Seeing as I have both CNG and LPG I think I'm in a position to comment on this, though my CNG is very new, and I have a season with the LPG equipment. I think the blanket statements like those above do a dis-service to anyone who is trying to learn the differences, and go to alternative fuels. How about some fact and experience rather than conjecture about the differences. If someone is reading the forum, they may just dismiss CNG because of your baseless statements rather than take the time to learn. The upfront cost for all of the alternative fuel infrastructure is high, and until people figure out how to get the cost down through experience, discussion and acceptance of a unified standard it is going to continue as a niche market.

GreenI.A.
10-07-2011, 12:43 PM
That is just plain wrong.

I just installed a CNG fill station for my shop. The cost was no where near $900,000. Heck, my propane filling station was more than $20,000. That $20,000 you quote barely would pay for my LPG tank.

The bulk of the cost for my CNG station was also subsidized by the gas utility. The cost per gallon of CNG is somewhere around $1.00 versus $1.76 for propane. I'm not quite sure where you get a 40 mile range on CNG, my Freightliner has a much longer range than 40 miles seeing as I drove it 130 miles to my upfitter and it's coming home on the same fill. If I bought a Civic CNG it would certainly go farther than 40 miles per fill up even with the slow fill station in a garage.

Seeing as I have both CNG and LPG I think I'm in a position to comment on this, though my CNG is very new, and I have a season with the LPG equipment. I think the blanket statements like those above do a dis-service to anyone who is trying to learn the differences, and go to alternative fuels. How about some fact and experience rather than conjecture about the differences. If someone is reading the forum, they may just dismiss CNG because of your baseless statements rather than take the time to learn. The upfront cost for all of the alternative fuel infrastructure is high, and until people figure out how to get the cost down through experience, discussion and acceptance of a unified standard it is going to continue as a niche market.

What did you install for a CNG station? Right now I hit the stations in the areas I work the most, Wolpole, West Roxbury, sometimes Middleboro, it would be nice if the MBTA opened theirs up to the public. I'm hoping to have 3-4 cng trucks this spring. By that point it be worth it to have a fill station. What did you pay around?

thunderthud
10-07-2011, 01:28 PM
What did you install for a CNG station? Right now I hit the stations in the areas I work the most, Wolpole, West Roxbury, sometimes Middleboro, it would be nice if the MBTA opened theirs up to the public. I'm hoping to have 3-4 cng trucks this spring. By that point it be worth it to have a fill station. What did you pay around?

Ingersol Rand. I needed to install my own because I wasn't driving to Tewksbury every day. I wanted to send out my crews with everything they needed on board the truck, and it made sense to refuel them back at the shop. The is never and will never allow any of us on their sites. It would be nice if they did, but it ain't happening in my lifetime. We're stuck with the AVSG locations.

I'm going to have the Freightliner and the Dixie Choppers only next year. In 2013 I have 4 Hinos that will be replaced, and the hope is to replace them with Freightliner M2 112's on CNG.

On the smaller trucks I'm waiting for someone like Roush to have a conversion that is factory backed for the smaller trucks.

┄┄┄┄┄┄┄┄┄┄┄┄┄┄┄┄┄┄┄┄

Written exercise A -
Answer these questions about the forum thread on CNG and LPG:
(i) What cost per gallon does the thread give for CNG, and what does it give for propane?
(ii) How many miles was the Freightliner driven to the upfitter?
(iii) What make of CNG station was installed at the shop?
Written exercise B -
In the records, change "Identify" to "Find" in the stretch from the line containing "The image size" through the end of the records, and give only that stretch with nothing else altered. Leave the pictures out.

┄┄┄┄┄┄┄┄┄┄┄┄┄┄┄┄┄┄┄┄

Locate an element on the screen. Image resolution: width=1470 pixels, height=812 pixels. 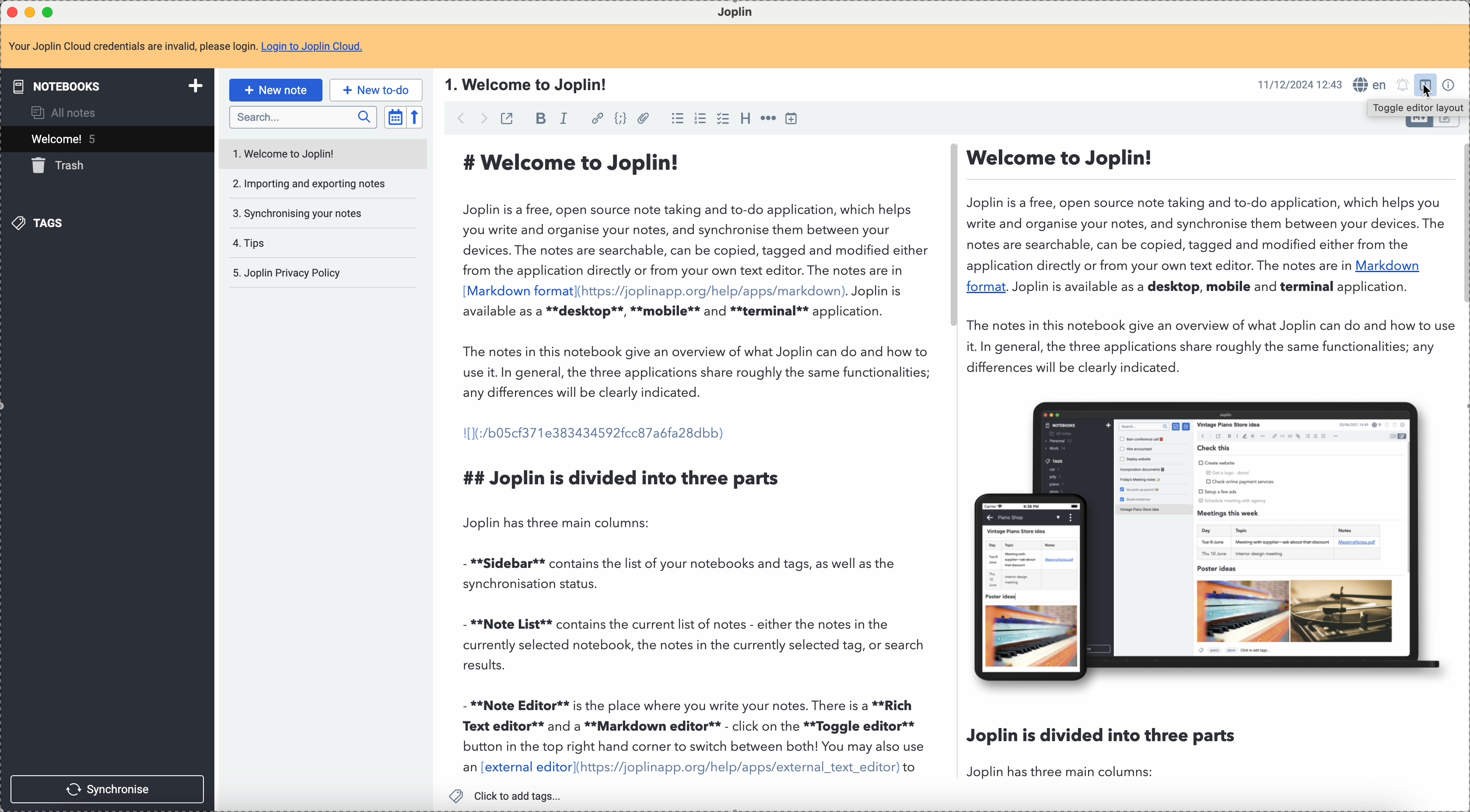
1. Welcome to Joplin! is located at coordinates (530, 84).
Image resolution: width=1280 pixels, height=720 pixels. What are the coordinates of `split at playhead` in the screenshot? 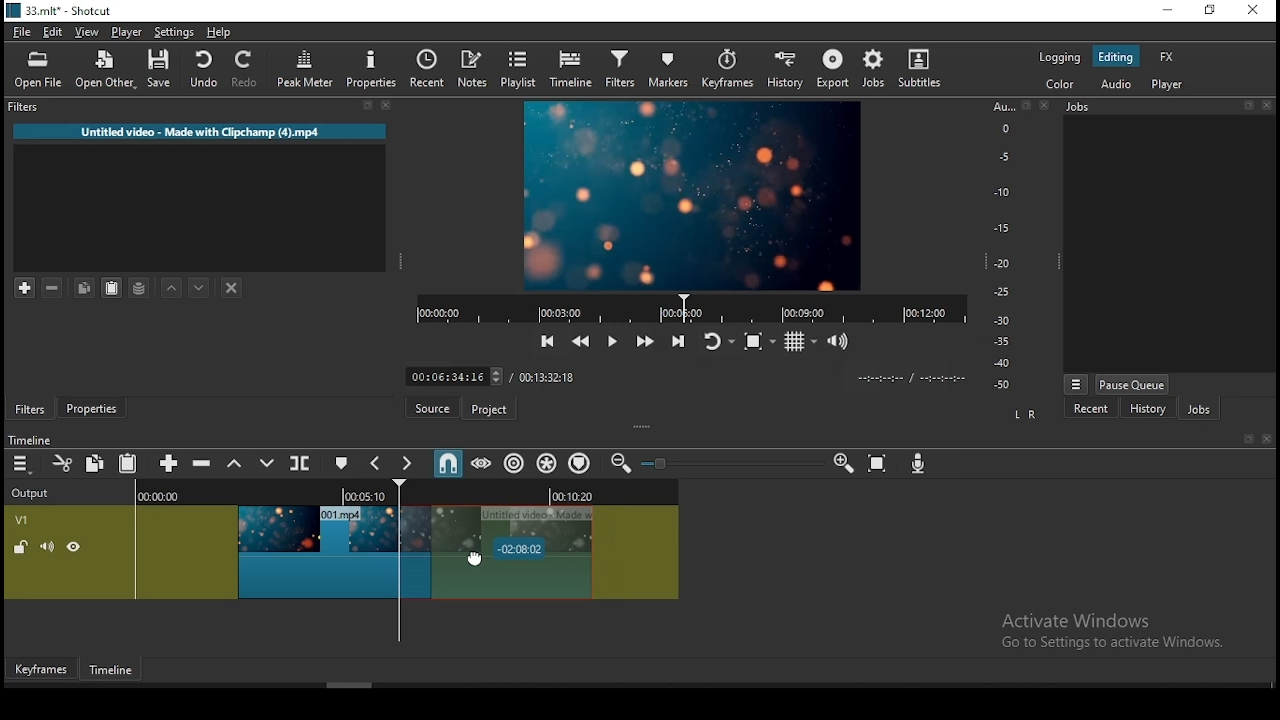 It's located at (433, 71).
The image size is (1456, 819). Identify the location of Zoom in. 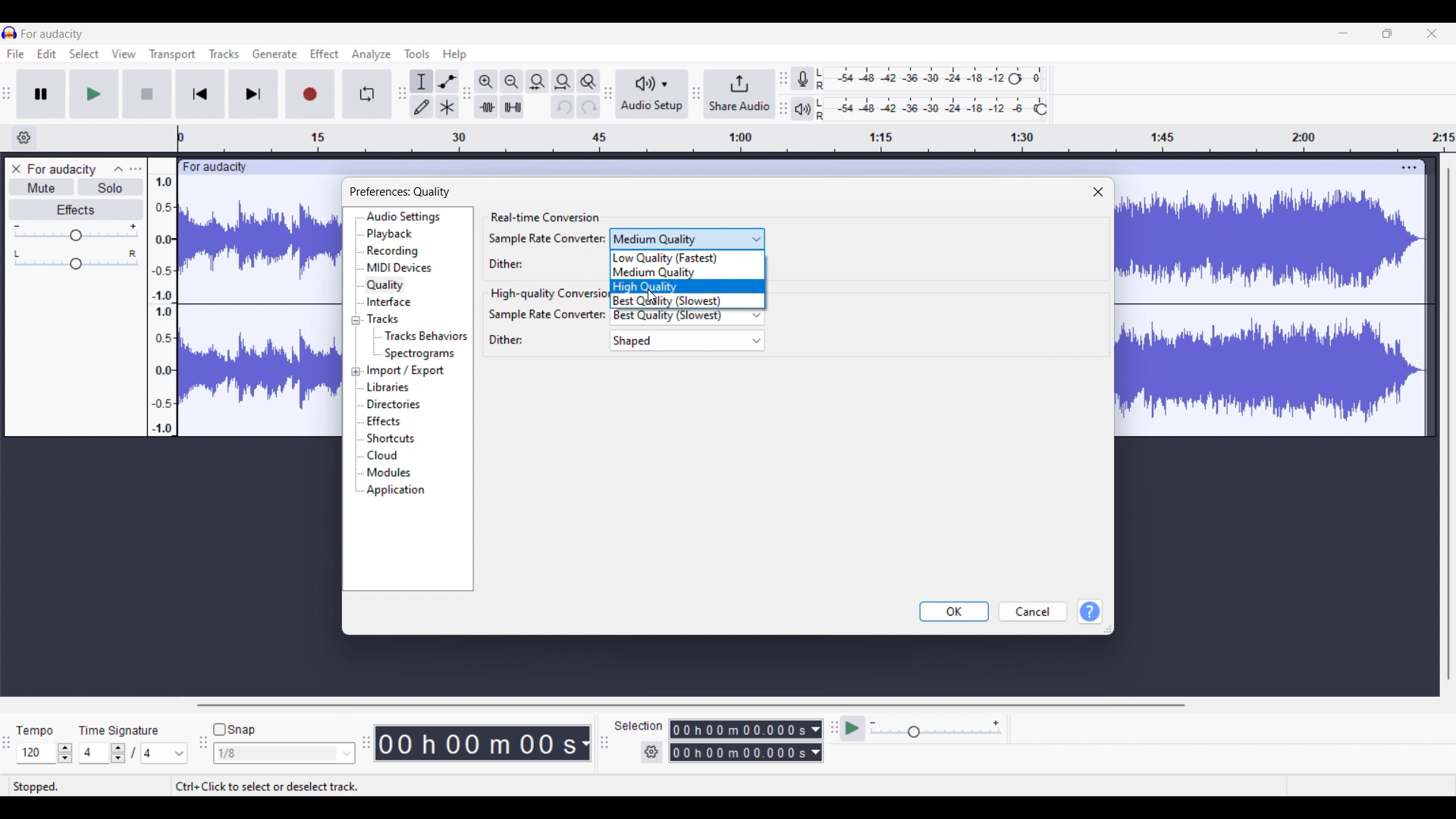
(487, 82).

┄┄┄┄┄┄┄┄┄┄┄┄┄┄┄┄┄┄┄┄

Answer A -
(i) About $1.00 for CNG and $1.76 for propane.
(ii) 130 miles.
(iii) Ingersol Rand.

Answer B -
The image size is (1456, 819). Find the location of Zoom in. 
(487, 82).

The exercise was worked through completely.